The problem: For this exercise, restate word for word only the lines from the one containing "Image resolution: width=1687" through the last line below. Pictures do not get copied.

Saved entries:
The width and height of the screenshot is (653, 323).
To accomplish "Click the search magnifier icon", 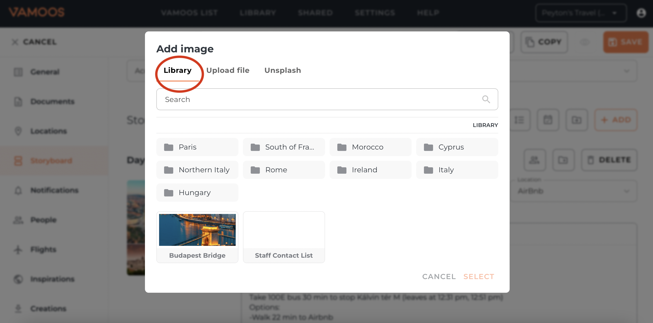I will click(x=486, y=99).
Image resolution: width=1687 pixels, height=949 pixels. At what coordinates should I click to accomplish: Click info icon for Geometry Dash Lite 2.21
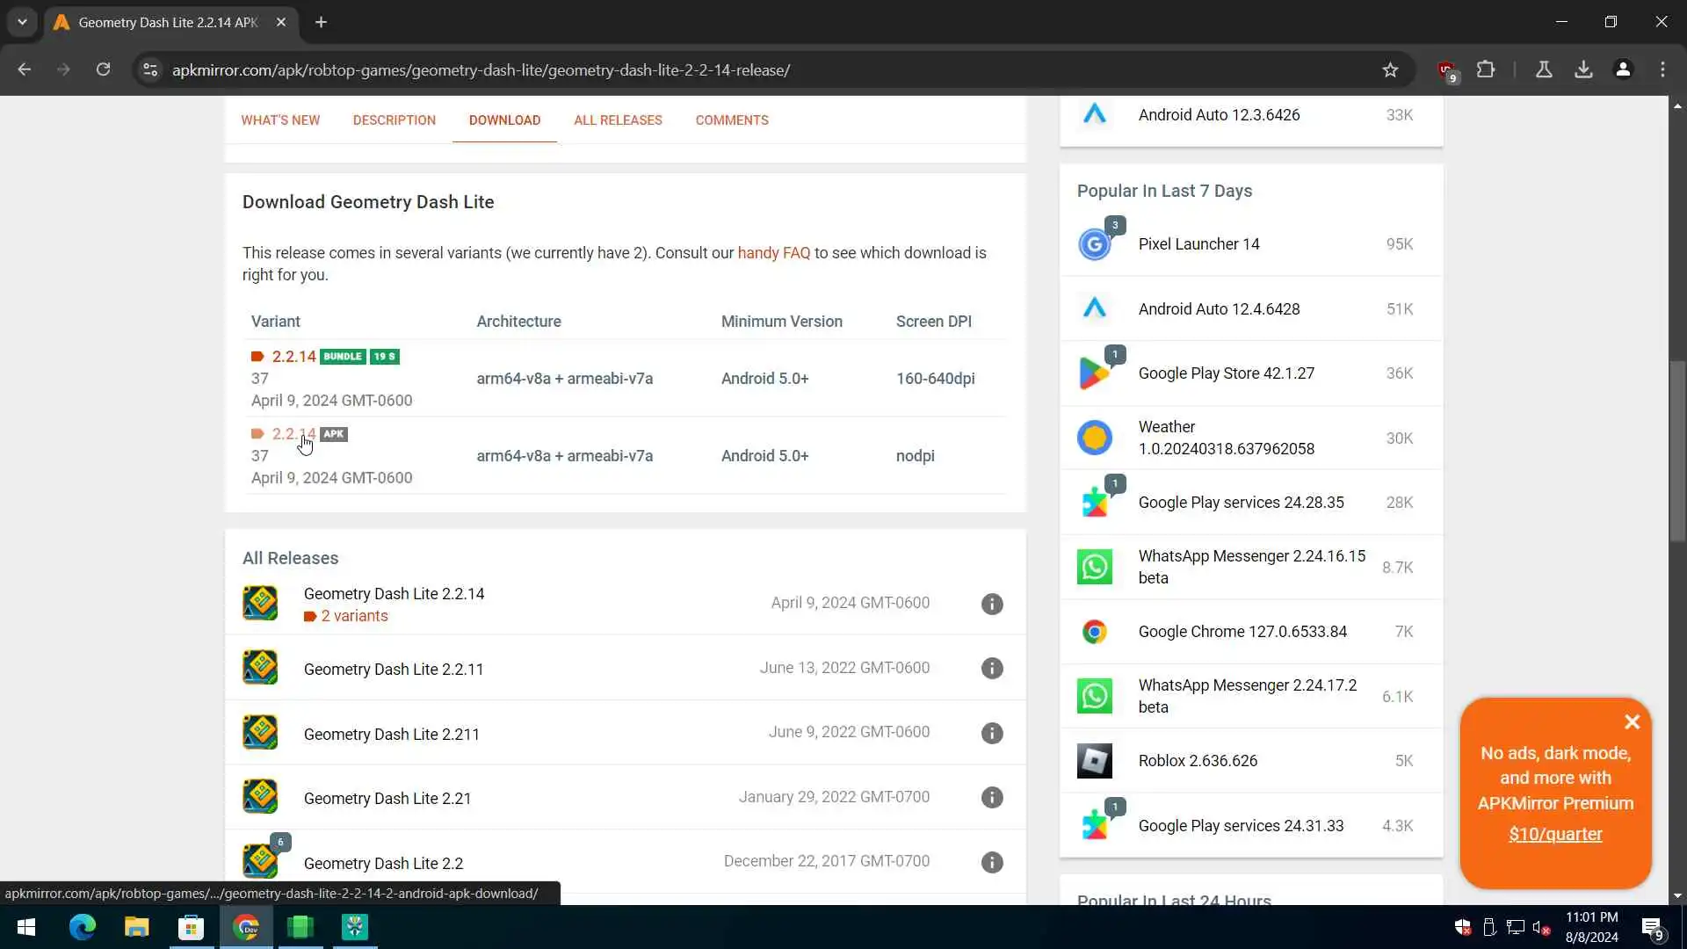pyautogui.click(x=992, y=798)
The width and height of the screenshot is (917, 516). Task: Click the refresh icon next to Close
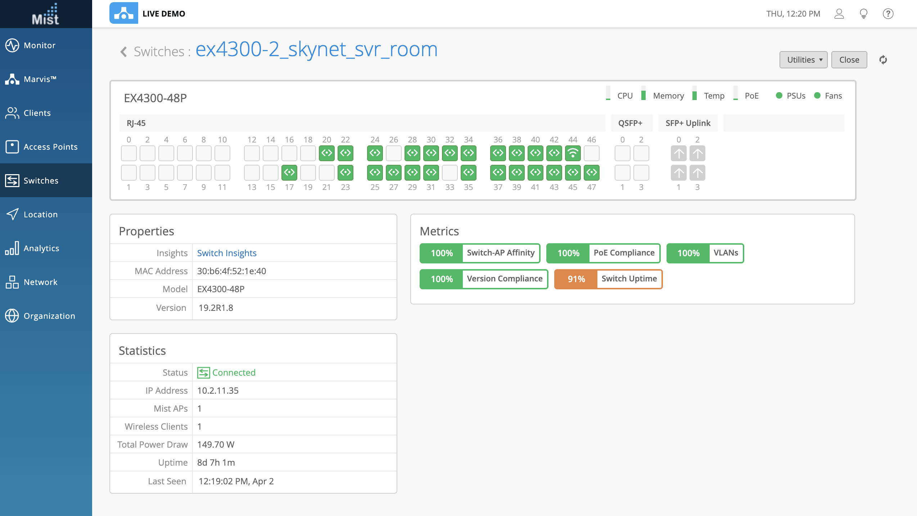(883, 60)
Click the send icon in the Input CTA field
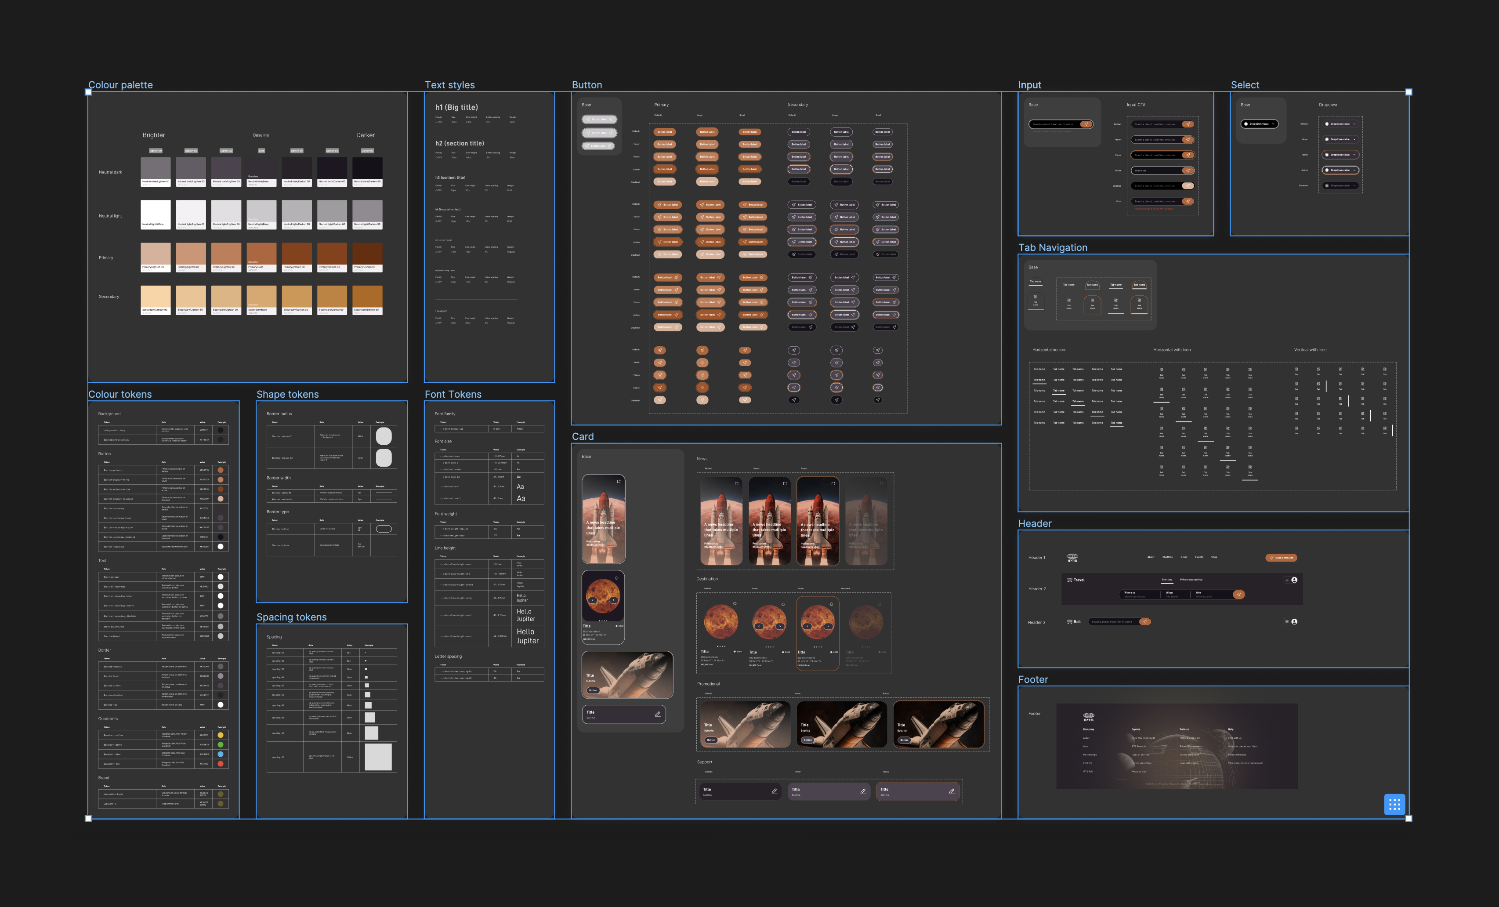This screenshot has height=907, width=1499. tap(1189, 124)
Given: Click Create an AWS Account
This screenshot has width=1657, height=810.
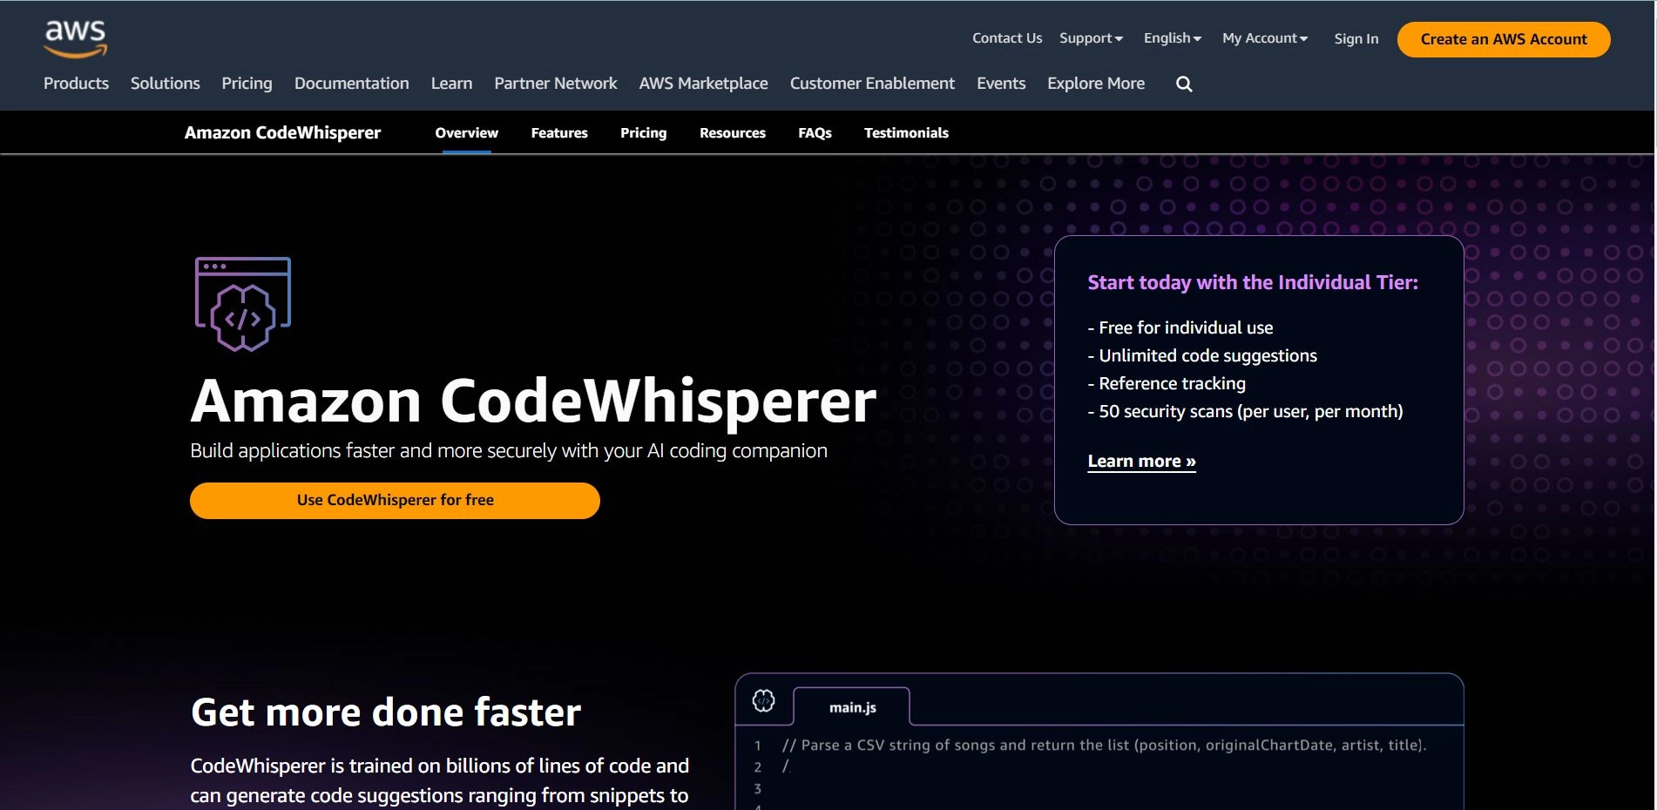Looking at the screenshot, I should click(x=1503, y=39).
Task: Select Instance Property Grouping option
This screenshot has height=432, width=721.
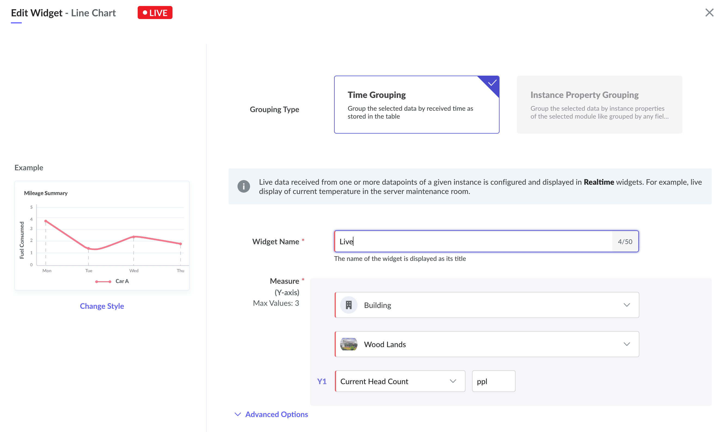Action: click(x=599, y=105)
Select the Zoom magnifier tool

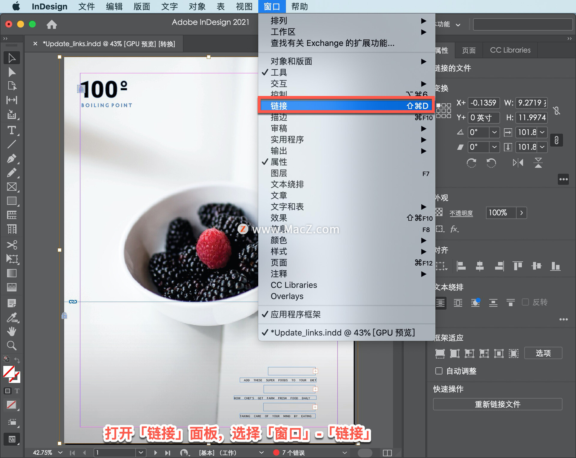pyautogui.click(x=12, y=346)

Solution for this exercise:
Image resolution: width=1687 pixels, height=949 pixels. At what coordinates should I click to accomplish: Click info icon for Geometry Dash Lite 2.21
pyautogui.click(x=992, y=798)
The width and height of the screenshot is (917, 516). Task: Click the refresh icon next to Close
(883, 60)
Click the send icon in the Input CTA field
This screenshot has height=907, width=1499. tap(1189, 124)
Given: Click Create an AWS Account
This screenshot has width=1657, height=810.
Looking at the screenshot, I should click(x=1503, y=39).
Task: Select Instance Property Grouping option
This screenshot has height=432, width=721.
Action: click(x=599, y=105)
Select the Zoom magnifier tool

pyautogui.click(x=12, y=346)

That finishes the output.